DATA SHOWN >>

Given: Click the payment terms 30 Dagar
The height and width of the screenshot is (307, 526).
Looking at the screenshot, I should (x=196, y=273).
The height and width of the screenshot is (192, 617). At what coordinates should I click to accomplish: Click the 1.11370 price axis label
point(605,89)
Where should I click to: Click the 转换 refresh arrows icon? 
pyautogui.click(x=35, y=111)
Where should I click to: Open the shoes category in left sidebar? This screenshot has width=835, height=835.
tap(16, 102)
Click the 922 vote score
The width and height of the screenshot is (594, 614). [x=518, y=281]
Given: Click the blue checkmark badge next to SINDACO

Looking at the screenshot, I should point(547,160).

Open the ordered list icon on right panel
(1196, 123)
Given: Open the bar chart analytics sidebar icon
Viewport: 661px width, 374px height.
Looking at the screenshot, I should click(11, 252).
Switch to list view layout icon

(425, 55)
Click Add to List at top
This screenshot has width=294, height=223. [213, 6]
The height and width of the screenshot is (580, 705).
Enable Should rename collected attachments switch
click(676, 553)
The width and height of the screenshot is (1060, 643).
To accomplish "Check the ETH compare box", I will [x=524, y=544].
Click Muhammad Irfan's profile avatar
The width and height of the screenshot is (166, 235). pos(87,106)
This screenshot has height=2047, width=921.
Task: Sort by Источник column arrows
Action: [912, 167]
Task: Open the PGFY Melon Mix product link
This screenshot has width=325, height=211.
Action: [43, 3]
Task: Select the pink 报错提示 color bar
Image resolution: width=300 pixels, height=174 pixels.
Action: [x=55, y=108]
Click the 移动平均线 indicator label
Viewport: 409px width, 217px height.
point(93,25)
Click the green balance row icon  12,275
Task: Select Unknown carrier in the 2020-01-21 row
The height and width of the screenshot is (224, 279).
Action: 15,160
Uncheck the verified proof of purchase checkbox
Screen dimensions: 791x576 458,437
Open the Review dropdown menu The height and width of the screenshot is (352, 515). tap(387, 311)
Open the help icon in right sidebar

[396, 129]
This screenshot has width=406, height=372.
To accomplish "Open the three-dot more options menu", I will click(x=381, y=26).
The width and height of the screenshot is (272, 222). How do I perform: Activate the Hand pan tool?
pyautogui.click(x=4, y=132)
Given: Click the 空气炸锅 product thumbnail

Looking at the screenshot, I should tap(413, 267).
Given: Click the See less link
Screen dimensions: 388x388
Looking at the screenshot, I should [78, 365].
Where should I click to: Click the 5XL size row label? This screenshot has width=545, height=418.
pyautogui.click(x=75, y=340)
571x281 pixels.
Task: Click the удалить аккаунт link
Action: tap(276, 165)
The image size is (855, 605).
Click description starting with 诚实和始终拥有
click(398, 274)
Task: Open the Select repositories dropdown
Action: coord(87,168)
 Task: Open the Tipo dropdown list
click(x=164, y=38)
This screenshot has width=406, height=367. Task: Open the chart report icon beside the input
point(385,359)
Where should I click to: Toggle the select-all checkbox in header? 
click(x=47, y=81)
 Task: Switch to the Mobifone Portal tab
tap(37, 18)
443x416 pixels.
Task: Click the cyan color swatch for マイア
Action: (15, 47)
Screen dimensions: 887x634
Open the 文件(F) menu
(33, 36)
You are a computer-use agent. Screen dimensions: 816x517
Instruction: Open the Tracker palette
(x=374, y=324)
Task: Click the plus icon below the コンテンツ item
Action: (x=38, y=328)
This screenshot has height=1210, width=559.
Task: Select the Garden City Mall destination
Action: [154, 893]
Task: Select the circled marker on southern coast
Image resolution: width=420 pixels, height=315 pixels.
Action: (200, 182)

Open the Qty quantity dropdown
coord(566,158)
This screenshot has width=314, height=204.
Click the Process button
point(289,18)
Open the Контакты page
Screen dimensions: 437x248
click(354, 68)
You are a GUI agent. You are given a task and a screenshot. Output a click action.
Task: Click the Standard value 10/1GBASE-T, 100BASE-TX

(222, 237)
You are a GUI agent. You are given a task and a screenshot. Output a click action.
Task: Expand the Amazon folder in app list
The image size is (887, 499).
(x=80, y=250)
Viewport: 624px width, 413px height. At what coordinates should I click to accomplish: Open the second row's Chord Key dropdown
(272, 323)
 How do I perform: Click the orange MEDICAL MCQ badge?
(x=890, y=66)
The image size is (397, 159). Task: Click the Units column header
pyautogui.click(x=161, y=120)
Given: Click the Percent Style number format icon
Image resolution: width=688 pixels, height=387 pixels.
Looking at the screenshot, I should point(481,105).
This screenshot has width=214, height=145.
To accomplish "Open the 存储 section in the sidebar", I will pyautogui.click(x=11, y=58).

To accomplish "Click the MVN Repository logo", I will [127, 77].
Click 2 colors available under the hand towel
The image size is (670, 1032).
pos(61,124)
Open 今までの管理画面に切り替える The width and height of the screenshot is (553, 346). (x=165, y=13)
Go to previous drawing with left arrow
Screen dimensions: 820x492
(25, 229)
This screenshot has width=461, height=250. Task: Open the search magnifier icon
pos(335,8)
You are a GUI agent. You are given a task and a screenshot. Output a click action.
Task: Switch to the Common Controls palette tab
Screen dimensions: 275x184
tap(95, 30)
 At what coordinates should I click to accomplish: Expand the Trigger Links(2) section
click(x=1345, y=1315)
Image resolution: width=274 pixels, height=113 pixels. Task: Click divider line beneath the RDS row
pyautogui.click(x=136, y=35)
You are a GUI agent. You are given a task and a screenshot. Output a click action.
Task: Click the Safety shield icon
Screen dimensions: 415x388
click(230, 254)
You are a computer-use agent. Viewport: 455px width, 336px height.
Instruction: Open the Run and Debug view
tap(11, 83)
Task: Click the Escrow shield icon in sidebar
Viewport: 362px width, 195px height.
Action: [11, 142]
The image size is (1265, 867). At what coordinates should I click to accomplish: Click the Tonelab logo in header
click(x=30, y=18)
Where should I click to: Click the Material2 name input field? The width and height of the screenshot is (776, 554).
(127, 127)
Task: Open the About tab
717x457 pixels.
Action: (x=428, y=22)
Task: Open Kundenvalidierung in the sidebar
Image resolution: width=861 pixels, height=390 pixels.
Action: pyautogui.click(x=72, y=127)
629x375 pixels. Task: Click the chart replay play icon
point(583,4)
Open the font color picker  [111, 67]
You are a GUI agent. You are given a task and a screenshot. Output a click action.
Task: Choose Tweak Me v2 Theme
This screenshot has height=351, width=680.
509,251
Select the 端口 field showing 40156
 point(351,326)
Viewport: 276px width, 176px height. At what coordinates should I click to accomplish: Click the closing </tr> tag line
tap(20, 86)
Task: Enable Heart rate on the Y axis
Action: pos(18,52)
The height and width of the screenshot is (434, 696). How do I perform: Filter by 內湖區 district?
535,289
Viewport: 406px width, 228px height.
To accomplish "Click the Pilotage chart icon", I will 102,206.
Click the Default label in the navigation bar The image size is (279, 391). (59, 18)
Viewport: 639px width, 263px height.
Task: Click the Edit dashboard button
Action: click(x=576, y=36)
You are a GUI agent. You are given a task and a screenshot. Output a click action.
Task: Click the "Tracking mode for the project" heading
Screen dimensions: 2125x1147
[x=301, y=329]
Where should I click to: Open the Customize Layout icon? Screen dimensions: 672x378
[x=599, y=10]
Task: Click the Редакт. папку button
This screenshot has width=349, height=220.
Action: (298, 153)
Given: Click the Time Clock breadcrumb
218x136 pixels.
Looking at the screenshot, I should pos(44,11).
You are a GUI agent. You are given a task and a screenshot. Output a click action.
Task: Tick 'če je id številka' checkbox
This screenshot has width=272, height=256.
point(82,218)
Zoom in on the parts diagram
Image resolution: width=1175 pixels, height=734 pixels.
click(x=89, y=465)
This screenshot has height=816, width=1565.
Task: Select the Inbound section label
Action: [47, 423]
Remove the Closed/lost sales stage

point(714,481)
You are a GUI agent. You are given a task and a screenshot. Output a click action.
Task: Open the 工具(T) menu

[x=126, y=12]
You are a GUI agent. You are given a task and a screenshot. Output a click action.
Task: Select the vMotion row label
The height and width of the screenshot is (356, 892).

EXERCISE DETAILS >> Every line that holds the word "shield" should be copied from the listing.

EXERCISE ANSWER >>
Task: Click the Safety shield icon
Task: Click the Escrow shield icon in sidebar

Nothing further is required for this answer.